2. The system as claimed in claim 1, wherein said memory device and
data processor are configured to: store digital terrain elevation
data; apply a terrain referenced navigation measurement model to
said digital terrain elevation data; apply said terrain referenced
navigation measurement model to said altitude data; input a result
of said terrain referenced navigation measurement model on said
altitude and digital terrain elevation data into a global
positioning system error process model; input said global
positioning system position, velocity and time data into said
global positioning system error process model; and produce an error
processed output of said global positioning system, position,
velocity and time data and said terrain referenced navigation
measurement model data.
3. A method of terrain referencing of navigation data, said
navigation data produced by a global positioning system, said
method comprising the steps of: inputting global positioning system
position, velocity and time data from a global positioning receiver
system; determining a current geographical position data and height
data of a vehicle in geographic axes from said data input from said
global positioning system; referencing said determined geographical
position data and height data to a digital terrain elevation data
using Kalman filter states; determining an estimated ground
clearance of said vehicle at a current position of said vehicle;
obtaining a difference between said estimated ground clearance of
said vehicle at said current position, and an altimeter data
received from an altimeter data source; and processing said
difference by a Kalman filter to determine an estimate of current
errors in said global positioning system data.
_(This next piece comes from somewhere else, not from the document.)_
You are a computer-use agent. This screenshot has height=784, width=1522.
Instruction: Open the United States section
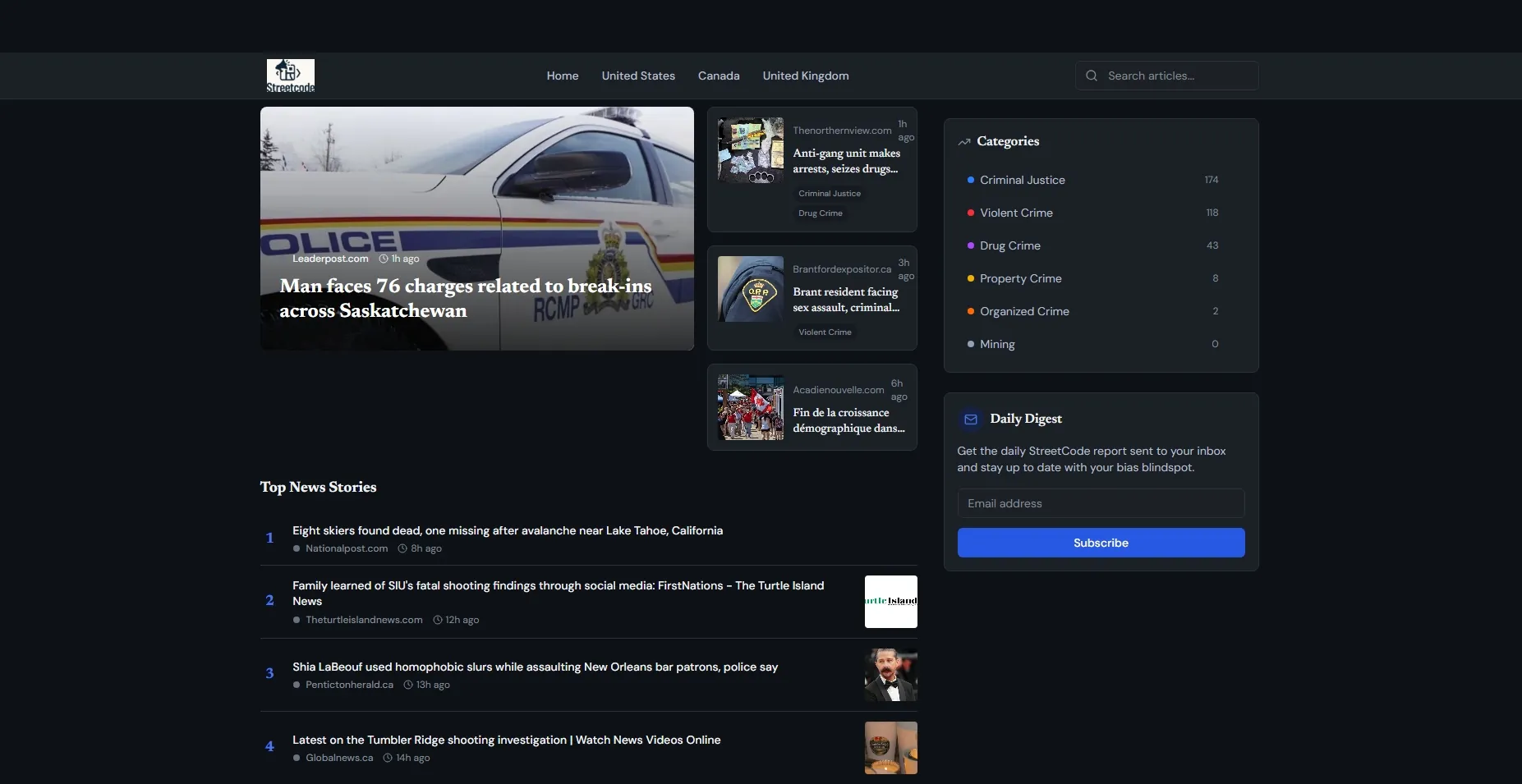(x=638, y=76)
4. The method as claimed in claim 3, wherein said estimate of
current errors in said global positioning system data are
determined as a vector data.
5. A method of producing terrain referenced navigation data from
data inputs including: digital terrain elevation data; altitude
data; and position, velocity and time data, said method comprising
the processes of: storing said digital terrain elevation data;
applying a terrain referenced navigation measurement model to said
digital terrain elevation data; applying a terrain referenced
navigation measurement model to said altitude data; applying a
global positioning system error processing model to an output of
said terrain referenced navigation measurement model and said
position, velocity and time data; and generating an error corrected
output of said position, velocity and time data.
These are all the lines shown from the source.